Passage provided -
021 Project 21: WebSocket Chat

021 Build a WebSocket Chat Server

A minimal real-time chat backend with broadcast hub.

Setup

go mod init example.com/gochat
go get github.com/gorilla/websocket@latest
clients <-> ws hub <-> broadcast channel

Full main.go

package main

import (
    "log"
    "net/http"
    "sync"

    "github.com/gorilla/websocket"
)

var upgrader = websocket.Upgrader{CheckOrigin: func(r *http.Request) bool { return true }}

type hub struct {
    mu      sync.Mutex
    clients map[*websocket.Conn]struct{}
}

func (h *hub) add(c *websocket.Conn) {
    h.mu.Lock(); defer h.mu.Unlock()
    h.clients[c] = struct{}{}
}

func (h *hub) del(c *websocket.Conn) {
    h.mu.Lock(); defer h.mu.Unlock()
    delete(h.clients, c)

Task prompt -
Answer these questions from the chat server tutorial:
1. What module path is given to go mod init in the setup?
2. What type is the hub's mu field?
3. What value does the upgrader's CheckOrigin function return?
The records are separate material and have no connection to the chat server tutorial.

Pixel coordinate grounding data
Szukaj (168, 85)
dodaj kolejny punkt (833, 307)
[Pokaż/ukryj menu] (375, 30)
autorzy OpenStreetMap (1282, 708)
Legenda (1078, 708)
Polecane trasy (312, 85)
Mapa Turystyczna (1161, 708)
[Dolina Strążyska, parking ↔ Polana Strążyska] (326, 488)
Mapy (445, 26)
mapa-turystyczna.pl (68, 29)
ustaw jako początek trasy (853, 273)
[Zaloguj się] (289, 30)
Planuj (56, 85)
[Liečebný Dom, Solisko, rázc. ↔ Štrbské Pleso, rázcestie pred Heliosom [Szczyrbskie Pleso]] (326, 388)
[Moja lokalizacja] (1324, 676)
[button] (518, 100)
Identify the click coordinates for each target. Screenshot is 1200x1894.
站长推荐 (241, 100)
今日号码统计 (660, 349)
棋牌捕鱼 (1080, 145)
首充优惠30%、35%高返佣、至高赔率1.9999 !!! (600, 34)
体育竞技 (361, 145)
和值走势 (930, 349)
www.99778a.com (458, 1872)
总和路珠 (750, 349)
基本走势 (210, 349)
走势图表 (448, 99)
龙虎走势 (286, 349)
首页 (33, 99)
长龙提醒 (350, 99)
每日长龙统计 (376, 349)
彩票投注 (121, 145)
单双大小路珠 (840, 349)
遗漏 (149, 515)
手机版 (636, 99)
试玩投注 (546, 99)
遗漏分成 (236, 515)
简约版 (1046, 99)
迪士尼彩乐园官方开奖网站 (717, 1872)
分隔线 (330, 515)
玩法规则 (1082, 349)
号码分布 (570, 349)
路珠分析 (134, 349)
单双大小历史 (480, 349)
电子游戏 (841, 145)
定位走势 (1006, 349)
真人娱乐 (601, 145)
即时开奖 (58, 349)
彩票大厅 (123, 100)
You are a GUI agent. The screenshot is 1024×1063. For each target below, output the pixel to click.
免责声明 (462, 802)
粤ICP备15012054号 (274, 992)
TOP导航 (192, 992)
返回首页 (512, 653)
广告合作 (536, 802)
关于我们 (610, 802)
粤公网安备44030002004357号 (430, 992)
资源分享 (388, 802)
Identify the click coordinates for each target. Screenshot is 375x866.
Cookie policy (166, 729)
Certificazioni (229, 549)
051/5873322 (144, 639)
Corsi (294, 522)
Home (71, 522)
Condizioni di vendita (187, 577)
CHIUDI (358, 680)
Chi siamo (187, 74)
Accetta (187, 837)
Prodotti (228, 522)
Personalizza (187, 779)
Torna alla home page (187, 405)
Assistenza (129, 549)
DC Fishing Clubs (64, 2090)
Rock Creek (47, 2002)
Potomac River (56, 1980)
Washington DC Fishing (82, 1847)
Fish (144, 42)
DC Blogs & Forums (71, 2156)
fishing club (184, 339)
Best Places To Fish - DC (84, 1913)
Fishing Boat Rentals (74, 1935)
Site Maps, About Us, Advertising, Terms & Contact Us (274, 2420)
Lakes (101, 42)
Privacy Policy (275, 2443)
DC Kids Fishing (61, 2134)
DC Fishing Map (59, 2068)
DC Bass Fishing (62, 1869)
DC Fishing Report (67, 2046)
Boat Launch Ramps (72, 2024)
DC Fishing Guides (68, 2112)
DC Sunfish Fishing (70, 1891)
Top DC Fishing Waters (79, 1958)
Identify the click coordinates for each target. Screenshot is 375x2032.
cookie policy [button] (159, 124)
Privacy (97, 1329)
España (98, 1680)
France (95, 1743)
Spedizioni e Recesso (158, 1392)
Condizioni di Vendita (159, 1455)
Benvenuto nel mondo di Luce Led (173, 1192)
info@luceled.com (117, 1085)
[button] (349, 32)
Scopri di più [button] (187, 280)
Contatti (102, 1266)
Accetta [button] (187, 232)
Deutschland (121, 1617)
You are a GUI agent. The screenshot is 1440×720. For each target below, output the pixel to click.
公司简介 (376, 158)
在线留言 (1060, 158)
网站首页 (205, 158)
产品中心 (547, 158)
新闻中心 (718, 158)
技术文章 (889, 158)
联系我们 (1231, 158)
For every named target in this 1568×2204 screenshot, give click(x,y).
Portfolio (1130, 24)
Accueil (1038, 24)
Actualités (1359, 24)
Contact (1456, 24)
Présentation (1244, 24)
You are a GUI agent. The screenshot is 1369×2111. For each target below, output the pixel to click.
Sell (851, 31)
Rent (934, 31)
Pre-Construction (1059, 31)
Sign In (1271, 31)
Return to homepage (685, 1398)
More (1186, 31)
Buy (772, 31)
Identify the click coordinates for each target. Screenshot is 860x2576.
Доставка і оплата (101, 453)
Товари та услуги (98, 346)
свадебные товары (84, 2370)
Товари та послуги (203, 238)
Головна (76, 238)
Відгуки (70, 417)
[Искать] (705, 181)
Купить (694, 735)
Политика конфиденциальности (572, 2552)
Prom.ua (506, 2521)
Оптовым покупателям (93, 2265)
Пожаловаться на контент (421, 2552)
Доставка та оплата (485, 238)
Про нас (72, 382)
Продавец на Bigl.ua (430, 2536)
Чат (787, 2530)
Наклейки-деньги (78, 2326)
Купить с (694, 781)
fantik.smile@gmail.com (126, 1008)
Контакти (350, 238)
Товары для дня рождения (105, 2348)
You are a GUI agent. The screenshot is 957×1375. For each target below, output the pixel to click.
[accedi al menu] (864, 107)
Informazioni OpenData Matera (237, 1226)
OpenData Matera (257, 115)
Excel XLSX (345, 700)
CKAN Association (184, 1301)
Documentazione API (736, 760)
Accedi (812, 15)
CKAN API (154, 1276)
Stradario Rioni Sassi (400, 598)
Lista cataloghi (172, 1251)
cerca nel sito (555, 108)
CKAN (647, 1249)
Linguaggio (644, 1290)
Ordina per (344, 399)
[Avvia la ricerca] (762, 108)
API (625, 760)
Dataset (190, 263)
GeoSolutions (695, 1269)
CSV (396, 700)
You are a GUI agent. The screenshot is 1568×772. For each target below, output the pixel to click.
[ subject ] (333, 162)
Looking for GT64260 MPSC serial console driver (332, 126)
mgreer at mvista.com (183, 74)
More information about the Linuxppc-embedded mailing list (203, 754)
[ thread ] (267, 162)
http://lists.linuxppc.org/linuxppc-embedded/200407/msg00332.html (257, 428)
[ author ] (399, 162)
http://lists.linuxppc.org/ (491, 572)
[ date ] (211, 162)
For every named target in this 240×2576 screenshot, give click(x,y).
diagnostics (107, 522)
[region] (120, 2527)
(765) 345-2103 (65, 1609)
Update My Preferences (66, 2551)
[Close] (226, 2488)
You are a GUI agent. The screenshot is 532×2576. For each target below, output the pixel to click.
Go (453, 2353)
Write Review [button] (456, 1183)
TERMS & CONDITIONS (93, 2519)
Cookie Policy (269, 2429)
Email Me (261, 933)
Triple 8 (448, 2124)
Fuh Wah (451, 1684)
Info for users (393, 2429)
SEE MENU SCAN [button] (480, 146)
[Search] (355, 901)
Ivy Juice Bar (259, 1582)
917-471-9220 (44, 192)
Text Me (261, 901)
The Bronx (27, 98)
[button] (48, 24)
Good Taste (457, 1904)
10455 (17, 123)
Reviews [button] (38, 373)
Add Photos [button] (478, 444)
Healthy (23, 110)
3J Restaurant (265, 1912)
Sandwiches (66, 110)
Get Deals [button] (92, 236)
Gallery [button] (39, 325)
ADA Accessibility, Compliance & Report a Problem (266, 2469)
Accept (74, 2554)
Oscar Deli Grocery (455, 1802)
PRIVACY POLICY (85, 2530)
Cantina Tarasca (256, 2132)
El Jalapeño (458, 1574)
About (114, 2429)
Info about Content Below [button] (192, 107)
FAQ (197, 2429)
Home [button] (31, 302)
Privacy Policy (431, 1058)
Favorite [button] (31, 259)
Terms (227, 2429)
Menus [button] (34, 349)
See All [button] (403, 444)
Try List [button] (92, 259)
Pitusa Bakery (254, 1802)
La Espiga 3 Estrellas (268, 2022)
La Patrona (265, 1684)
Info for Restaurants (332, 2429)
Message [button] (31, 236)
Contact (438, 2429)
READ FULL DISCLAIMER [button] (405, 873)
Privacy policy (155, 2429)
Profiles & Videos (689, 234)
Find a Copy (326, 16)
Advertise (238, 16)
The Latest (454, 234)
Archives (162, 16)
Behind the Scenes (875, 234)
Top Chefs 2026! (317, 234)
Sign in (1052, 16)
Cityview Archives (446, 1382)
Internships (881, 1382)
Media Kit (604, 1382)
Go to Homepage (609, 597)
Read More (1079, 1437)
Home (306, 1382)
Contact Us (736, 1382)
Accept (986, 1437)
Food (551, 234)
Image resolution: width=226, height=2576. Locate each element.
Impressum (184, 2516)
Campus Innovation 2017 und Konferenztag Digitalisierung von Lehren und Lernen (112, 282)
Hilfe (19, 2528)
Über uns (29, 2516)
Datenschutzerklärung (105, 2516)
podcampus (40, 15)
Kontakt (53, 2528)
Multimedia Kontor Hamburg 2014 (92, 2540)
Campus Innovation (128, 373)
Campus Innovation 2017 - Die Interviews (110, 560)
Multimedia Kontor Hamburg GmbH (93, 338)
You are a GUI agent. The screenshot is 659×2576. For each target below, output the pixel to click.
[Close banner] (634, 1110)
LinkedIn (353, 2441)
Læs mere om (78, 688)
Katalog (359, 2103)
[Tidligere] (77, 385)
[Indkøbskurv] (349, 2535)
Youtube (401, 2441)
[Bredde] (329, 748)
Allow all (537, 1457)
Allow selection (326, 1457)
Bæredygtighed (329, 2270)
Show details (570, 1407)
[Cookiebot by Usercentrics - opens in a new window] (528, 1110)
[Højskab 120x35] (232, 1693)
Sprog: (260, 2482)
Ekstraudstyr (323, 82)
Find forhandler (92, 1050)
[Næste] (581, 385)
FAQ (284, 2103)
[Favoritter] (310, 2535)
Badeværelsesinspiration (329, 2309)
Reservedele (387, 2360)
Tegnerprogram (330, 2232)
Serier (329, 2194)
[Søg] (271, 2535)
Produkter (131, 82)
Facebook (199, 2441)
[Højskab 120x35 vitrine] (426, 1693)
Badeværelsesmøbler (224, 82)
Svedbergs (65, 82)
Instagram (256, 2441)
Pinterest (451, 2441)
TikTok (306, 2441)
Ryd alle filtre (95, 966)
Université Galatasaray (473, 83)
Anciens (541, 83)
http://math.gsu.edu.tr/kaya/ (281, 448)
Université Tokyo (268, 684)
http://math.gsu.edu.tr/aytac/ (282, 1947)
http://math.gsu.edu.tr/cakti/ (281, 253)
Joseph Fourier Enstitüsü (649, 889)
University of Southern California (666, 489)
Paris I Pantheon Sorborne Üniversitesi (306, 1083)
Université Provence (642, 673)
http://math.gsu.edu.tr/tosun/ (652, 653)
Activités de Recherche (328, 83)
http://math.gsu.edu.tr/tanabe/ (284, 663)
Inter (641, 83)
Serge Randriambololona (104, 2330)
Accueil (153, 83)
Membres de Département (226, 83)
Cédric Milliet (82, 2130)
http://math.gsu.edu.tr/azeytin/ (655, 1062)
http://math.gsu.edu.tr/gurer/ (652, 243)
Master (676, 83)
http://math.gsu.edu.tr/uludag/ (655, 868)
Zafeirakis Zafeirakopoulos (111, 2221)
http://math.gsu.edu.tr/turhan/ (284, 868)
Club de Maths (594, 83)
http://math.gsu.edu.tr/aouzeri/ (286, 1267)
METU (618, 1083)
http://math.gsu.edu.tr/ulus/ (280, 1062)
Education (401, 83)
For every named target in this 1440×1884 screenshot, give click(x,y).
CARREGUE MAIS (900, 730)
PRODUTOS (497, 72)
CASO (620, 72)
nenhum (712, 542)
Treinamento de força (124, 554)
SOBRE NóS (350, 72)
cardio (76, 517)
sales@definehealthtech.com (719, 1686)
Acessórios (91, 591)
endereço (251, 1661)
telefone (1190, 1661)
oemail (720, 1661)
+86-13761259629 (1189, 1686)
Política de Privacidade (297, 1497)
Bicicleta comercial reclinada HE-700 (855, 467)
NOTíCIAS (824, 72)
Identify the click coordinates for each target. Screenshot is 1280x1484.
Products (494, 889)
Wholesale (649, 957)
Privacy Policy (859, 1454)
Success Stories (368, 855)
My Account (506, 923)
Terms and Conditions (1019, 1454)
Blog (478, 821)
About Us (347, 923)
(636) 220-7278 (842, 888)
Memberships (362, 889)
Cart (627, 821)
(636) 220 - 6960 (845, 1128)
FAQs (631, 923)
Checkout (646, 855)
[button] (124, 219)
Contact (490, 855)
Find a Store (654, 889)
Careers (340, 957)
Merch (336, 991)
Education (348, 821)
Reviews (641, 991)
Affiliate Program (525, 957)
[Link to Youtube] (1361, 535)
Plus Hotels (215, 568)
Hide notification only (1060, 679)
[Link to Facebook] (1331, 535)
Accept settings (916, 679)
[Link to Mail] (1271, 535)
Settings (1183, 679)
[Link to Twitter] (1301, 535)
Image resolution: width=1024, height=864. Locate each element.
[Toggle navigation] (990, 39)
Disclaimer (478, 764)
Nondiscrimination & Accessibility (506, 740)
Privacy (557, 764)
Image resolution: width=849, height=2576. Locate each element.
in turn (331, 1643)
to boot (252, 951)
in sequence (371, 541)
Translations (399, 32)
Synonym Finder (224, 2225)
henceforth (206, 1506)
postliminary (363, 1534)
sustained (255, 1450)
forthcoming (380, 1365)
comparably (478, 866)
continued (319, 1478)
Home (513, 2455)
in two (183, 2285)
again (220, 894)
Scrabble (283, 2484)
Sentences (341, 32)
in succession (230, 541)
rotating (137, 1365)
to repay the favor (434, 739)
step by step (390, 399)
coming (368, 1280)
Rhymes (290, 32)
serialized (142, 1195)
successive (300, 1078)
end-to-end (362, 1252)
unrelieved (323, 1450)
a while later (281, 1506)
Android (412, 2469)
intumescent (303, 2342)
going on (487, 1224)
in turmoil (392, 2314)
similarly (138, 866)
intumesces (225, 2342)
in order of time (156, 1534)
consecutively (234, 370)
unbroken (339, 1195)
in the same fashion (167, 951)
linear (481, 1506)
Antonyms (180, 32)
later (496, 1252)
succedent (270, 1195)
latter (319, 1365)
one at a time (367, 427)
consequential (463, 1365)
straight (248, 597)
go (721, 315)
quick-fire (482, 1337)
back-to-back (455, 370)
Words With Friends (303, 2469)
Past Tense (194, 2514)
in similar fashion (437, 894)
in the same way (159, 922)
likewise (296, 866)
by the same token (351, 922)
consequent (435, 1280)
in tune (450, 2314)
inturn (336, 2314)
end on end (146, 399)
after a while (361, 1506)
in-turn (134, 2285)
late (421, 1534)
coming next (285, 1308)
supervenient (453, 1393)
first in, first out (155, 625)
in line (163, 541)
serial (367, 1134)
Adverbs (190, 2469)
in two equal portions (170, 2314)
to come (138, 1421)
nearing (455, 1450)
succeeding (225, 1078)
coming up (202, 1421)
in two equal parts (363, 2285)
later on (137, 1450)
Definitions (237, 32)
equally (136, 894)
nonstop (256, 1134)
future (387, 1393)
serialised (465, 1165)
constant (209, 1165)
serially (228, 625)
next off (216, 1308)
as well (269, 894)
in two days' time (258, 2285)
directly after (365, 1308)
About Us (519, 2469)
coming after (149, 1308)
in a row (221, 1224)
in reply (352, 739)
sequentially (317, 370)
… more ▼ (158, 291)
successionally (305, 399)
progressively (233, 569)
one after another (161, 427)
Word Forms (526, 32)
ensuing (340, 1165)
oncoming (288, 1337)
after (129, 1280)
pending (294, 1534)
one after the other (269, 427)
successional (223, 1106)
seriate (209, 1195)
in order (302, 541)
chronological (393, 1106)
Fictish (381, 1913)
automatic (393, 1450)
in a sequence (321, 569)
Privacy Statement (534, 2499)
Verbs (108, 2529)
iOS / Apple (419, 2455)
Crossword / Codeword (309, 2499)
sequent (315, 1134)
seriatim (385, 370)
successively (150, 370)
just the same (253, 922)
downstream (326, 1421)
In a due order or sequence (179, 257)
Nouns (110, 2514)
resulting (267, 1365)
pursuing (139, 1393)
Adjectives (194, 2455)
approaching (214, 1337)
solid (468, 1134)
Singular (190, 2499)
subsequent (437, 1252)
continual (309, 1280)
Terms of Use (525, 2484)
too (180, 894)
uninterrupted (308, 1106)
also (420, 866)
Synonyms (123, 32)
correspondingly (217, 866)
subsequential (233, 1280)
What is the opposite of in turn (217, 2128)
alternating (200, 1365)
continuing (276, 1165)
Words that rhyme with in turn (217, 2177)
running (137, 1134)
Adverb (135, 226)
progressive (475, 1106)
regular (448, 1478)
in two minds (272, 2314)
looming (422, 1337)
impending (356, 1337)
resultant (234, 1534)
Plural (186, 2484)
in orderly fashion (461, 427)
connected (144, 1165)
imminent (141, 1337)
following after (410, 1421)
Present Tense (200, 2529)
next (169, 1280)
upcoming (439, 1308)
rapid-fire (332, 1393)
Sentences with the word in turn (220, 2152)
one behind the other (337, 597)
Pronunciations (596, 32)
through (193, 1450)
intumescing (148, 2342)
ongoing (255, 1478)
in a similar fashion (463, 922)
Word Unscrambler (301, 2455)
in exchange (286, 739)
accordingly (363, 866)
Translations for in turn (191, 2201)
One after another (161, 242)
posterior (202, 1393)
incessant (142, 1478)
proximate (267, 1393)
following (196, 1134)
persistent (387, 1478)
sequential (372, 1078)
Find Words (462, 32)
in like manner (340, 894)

Reply to the exercise -
1. example.com/gochat
2. sync.Mutex
3. true